Google's former CEO Eric Schmidt warns American companies of 'AI problem' with Chinese models, which he says is one of his 'biggest fears' Google’s former CEO Eric Schmidt has warned that Chinese open-source AI models could dominate globally, creating what he calls one of his “biggest fears” for the future of artificial intelligence. Speaking on the Moonshots podcast released this week, Schmidt said he worries that most countries might end up using Chinese AI models simply because they are free, while U.S. models remain closed and costly.“This produces a bizarre outcome where the biggest models in the United States are closed source and the biggest models in China are open-source,” Schmidt said. “The geopolitical issue there, of course, is that open source is free and the closed source models are not free.”According to Schmidt, this economic gap could have major global implications. “So the vast majority of governments and countries who don’t have the kind of money that the West does will end up standardizing on Chinese models not because they’re better, but because they’re free,” he added.Open-source AI models allow anyone to access, modify, and share the technology, while closed-source systems are proprietary and often more secure but less accessible. The rise of Chinese AI systems like DeepSeek and Alibaba’s Qwen3 this year has already raised concerns around data privacy, national security, and America’s competitive edge in AI.Schmidt said the open vs. closed-source divide could become a geopolitical fault line in the global AI race.

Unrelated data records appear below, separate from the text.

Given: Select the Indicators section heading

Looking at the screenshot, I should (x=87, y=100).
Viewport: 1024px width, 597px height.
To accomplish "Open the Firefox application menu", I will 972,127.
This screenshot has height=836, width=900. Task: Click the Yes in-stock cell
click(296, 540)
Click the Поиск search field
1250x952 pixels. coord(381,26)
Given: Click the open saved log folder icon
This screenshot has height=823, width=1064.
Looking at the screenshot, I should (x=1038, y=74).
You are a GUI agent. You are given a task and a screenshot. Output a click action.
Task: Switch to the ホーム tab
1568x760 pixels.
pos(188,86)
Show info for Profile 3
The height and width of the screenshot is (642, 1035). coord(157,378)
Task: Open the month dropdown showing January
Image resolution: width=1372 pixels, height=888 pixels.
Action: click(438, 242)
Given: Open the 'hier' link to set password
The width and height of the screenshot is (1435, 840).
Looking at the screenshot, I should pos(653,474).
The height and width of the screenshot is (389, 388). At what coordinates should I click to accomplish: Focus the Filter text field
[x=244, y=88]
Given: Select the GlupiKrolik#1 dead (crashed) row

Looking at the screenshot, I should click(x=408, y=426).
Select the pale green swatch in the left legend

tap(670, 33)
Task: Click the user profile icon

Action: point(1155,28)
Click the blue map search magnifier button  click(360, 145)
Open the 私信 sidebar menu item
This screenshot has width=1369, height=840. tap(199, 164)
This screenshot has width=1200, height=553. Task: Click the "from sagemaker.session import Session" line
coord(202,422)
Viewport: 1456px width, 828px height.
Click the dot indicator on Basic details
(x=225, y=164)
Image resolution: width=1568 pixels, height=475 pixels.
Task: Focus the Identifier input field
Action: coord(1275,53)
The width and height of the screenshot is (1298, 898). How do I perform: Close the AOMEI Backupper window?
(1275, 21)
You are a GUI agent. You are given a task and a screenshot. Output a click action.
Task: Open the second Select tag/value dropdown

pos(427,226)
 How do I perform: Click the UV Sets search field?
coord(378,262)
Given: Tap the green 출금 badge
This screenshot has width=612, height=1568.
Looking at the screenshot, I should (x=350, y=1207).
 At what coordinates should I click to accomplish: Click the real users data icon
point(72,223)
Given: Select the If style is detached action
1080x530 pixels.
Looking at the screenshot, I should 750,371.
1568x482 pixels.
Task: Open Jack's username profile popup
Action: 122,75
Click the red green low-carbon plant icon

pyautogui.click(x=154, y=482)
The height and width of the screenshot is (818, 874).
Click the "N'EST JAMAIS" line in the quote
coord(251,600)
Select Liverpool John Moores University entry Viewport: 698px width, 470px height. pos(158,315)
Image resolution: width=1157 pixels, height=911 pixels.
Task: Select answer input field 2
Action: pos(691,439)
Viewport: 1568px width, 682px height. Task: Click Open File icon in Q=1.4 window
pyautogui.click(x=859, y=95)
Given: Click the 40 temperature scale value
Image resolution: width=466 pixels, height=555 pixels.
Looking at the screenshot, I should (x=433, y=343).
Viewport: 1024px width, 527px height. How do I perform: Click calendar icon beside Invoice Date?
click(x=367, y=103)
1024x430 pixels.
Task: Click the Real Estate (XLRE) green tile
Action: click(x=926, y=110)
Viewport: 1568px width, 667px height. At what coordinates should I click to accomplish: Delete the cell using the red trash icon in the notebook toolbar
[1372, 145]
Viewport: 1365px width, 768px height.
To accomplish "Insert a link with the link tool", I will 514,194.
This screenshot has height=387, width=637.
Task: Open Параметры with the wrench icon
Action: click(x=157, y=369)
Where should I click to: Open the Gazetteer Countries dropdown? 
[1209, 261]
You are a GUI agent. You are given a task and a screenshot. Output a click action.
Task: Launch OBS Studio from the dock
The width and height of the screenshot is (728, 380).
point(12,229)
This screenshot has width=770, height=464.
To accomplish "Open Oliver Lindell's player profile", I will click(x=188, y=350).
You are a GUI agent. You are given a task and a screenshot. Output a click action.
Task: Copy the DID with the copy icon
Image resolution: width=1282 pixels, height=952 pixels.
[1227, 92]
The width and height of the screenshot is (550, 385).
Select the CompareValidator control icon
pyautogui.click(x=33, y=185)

Debate over Sovereign AI escalates

The growing debate over “sovereign AI” — a country’s control over its AI technologies, data, and infrastructure — has intensified, with tech leaders like Nvidia CEO Jensen Huang and Mistral CEO Arthur Mensch urging nations to develop independent systems.Earlier this year, Huang told officials at the World Governments Summit in Dubai that countries must build their own large language models to preserve cultural and technological independence. Mensch compared AI to electricity in the early 1900s, warning that nations that fail to establish their own AI systems could become dependent on others — a scenario Schmidt now fears may soon be shaped by China’s growing open-source advantage.